* start *
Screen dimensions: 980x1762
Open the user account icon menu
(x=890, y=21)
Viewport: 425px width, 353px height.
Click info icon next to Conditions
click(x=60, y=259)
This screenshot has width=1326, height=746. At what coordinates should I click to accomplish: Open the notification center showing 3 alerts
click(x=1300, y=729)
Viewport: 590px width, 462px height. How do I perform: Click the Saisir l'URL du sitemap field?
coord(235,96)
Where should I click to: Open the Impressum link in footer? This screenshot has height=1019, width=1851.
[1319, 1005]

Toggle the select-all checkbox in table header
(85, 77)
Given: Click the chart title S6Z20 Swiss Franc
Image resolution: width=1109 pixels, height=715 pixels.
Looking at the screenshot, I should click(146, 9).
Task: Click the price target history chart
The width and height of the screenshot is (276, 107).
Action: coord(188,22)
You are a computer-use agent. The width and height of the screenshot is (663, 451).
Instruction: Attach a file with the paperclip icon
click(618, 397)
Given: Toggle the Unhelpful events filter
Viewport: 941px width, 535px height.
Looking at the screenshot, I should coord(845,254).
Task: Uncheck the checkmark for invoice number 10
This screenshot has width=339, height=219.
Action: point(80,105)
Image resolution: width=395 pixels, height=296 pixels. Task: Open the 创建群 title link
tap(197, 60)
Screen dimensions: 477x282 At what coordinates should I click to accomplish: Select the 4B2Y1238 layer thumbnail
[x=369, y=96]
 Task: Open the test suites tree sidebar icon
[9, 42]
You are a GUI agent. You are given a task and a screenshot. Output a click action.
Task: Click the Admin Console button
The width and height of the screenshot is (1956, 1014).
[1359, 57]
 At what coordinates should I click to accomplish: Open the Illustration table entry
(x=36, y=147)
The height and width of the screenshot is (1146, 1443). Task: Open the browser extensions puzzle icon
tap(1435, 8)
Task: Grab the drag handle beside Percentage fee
* end *
| EXERCISE DESCRIPTION |
Echo all of the records above, line for line, without any change.

| OUTPUT |
Screen dimensions: 980x1762
Open the user account icon menu
(x=890, y=21)
Viewport: 425px width, 353px height.
Click info icon next to Conditions
click(x=60, y=259)
This screenshot has width=1326, height=746. At what coordinates should I click to accomplish: Open the notification center showing 3 alerts
click(x=1300, y=729)
Viewport: 590px width, 462px height. How do I perform: Click the Saisir l'URL du sitemap field?
coord(235,96)
Where should I click to: Open the Impressum link in footer? This screenshot has height=1019, width=1851.
[1319, 1005]

Toggle the select-all checkbox in table header
(85, 77)
Given: Click the chart title S6Z20 Swiss Franc
Image resolution: width=1109 pixels, height=715 pixels.
Looking at the screenshot, I should click(146, 9).
Task: Click the price target history chart
The width and height of the screenshot is (276, 107).
Action: coord(188,22)
You are a computer-use agent. The width and height of the screenshot is (663, 451).
Instruction: Attach a file with the paperclip icon
click(618, 397)
Given: Toggle the Unhelpful events filter
Viewport: 941px width, 535px height.
Looking at the screenshot, I should coord(845,254).
Task: Uncheck the checkmark for invoice number 10
This screenshot has width=339, height=219.
Action: point(80,105)
Image resolution: width=395 pixels, height=296 pixels. Task: Open the 创建群 title link
tap(197, 60)
Screen dimensions: 477x282 At what coordinates should I click to accomplish: Select the 4B2Y1238 layer thumbnail
[x=369, y=96]
 Task: Open the test suites tree sidebar icon
[9, 42]
You are a GUI agent. You are given a task and a screenshot. Output a click action.
Task: Click the Admin Console button
The width and height of the screenshot is (1956, 1014).
[1359, 57]
 At what coordinates should I click to accomplish: Open the Illustration table entry
(x=36, y=147)
The height and width of the screenshot is (1146, 1443). Task: Open the browser extensions puzzle icon
tap(1435, 8)
Task: Grab the drag handle beside Percentage fee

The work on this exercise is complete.